舆情模拟中的参数化社会身份注入与多样化

摘要

大型语言模型（LLMs）近期被用作舆论模拟的合成代理，为成本高昂且速度缓慢的人类调查提供了一种有前景的替代方案。尽管具有可扩展性，当前基于LLM的模拟方法未能捕捉社会多样性，导致群体间差异扁平化，且不同人口群体的回答过度同质。我们将这一局限识别为LLM隐藏表示中的“多样性坍缩”现象——不同社会身份在逐层处理中逐渐变得难以区分。基于此观察，我们提出参数化社会身份注入（PSII），这是一个通用框架，能够直接将人口统计属性和价值取向的显式参数化表示注入LLM的中间隐藏状态。与基于提示的人物设定不同，PSII在表示层面实现了细粒度且可控的身份调制。在多项开源LLM上基于世界价值观调查的广泛实验表明，PSII显著提升了分布保真度和多样性，不仅降低了与真实世界调查数据的KL散度，还增强了整体多样性。该工作为LLM代理的表示层面控制提供了新见解，推动了可扩展、具有多样性意识的舆论模拟发展。

English

Large language models (LLMs) have recently been adopted as synthetic agents for public opinion simulation, offering a promising alternative to costly and slow human surveys. Despite their scalability, current LLM-based simulation methods fail to capture social diversity, producing flattened inter-group differences and overly homogeneous responses across demographic groups. We identify this limitation as a Diversity Collapse phenomenon in LLM hidden representations, where distinct social identities become increasingly indistinguishable across layers.
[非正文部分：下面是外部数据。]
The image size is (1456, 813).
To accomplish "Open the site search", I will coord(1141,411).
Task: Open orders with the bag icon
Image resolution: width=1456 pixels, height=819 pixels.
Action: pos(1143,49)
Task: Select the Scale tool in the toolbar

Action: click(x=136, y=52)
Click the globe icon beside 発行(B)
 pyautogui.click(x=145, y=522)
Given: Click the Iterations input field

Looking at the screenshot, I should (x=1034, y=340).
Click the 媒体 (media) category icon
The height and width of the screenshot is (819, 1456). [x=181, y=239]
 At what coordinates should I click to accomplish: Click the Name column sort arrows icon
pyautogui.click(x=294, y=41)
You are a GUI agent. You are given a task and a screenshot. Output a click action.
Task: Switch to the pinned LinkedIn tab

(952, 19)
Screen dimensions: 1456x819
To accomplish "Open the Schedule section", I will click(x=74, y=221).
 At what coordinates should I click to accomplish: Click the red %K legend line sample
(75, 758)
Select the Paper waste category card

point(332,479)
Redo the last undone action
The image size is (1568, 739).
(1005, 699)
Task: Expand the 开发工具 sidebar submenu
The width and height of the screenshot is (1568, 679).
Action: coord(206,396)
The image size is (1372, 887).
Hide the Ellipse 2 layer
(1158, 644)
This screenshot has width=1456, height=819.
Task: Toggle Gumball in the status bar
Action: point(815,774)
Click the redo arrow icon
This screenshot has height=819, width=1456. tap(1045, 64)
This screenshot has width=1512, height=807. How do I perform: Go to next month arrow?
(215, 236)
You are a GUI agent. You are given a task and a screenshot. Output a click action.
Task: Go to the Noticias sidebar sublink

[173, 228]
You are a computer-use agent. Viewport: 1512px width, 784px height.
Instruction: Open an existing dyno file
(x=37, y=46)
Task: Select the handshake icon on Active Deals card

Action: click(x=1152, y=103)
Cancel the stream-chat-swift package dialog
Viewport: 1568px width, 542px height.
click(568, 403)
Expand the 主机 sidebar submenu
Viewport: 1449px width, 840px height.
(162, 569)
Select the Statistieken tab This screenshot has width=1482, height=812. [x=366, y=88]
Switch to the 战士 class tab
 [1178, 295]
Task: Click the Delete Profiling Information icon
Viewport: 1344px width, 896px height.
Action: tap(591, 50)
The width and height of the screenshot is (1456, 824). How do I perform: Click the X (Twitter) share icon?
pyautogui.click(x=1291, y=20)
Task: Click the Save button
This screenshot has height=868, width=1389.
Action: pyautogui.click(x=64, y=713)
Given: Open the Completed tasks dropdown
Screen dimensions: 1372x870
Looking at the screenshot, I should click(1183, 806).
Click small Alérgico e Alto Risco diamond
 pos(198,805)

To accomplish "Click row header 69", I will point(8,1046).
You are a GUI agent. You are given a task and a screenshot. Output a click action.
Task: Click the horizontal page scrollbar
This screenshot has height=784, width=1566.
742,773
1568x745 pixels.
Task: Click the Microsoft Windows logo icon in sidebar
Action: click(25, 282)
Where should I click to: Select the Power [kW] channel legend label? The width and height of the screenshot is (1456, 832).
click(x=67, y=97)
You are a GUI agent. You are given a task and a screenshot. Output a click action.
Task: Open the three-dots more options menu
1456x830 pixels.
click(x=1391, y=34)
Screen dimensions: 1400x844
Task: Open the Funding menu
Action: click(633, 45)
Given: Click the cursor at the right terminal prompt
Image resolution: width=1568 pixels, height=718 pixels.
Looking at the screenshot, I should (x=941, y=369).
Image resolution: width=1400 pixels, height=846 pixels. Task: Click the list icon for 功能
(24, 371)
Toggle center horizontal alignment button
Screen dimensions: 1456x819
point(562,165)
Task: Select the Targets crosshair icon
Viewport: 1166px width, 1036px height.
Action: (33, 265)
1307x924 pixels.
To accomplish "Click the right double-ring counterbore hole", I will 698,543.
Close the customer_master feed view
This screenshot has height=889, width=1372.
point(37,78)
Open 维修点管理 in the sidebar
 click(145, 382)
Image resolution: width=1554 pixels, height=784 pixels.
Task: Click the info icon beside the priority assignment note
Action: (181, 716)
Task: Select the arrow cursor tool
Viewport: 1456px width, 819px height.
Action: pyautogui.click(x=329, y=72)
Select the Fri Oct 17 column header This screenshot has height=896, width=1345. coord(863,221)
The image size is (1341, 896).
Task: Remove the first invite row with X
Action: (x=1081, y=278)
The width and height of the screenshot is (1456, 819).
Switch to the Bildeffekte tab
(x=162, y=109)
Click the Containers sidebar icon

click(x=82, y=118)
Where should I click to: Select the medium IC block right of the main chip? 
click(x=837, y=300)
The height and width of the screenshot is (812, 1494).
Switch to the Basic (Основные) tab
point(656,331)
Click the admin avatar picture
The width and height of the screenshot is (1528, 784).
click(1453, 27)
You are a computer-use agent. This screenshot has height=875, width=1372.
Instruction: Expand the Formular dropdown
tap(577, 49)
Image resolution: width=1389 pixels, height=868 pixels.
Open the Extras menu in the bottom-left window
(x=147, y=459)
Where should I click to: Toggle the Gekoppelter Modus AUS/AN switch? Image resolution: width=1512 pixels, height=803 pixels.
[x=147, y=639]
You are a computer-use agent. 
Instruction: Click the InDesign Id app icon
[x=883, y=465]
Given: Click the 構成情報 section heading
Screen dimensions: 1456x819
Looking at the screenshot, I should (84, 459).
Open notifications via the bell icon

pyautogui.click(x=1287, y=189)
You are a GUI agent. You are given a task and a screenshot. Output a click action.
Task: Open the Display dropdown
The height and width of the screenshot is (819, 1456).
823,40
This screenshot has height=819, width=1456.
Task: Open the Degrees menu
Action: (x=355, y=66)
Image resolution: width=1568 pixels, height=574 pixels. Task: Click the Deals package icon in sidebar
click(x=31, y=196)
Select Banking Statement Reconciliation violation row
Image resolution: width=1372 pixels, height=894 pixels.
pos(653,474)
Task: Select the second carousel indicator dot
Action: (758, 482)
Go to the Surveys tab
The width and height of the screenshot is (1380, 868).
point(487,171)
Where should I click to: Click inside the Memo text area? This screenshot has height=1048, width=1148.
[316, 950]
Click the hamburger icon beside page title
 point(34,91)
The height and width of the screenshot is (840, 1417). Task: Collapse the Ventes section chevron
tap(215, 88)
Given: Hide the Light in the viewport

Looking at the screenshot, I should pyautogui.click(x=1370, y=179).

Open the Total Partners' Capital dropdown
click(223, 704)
Motivated by this observation, we propose Parametric Social Identity Injection (PSII), a general framework that injects explicit, parametric representations of demographic attributes and value orientations directly into intermediate hidden states of LLMs. Unlike prompt-based persona conditioning, PSII enables fine-grained and controllable identity modulation at the representation level. Extensive experiments on the World Values Survey using multiple open-source LLMs show that PSII significantly improves distributional fidelity and diversity, reducing KL divergence to real-world survey data while enhancing overall diversity. This work provides new insights into representation-level control of LLM agents and advances scalable, diversity-aware public opinion simulation.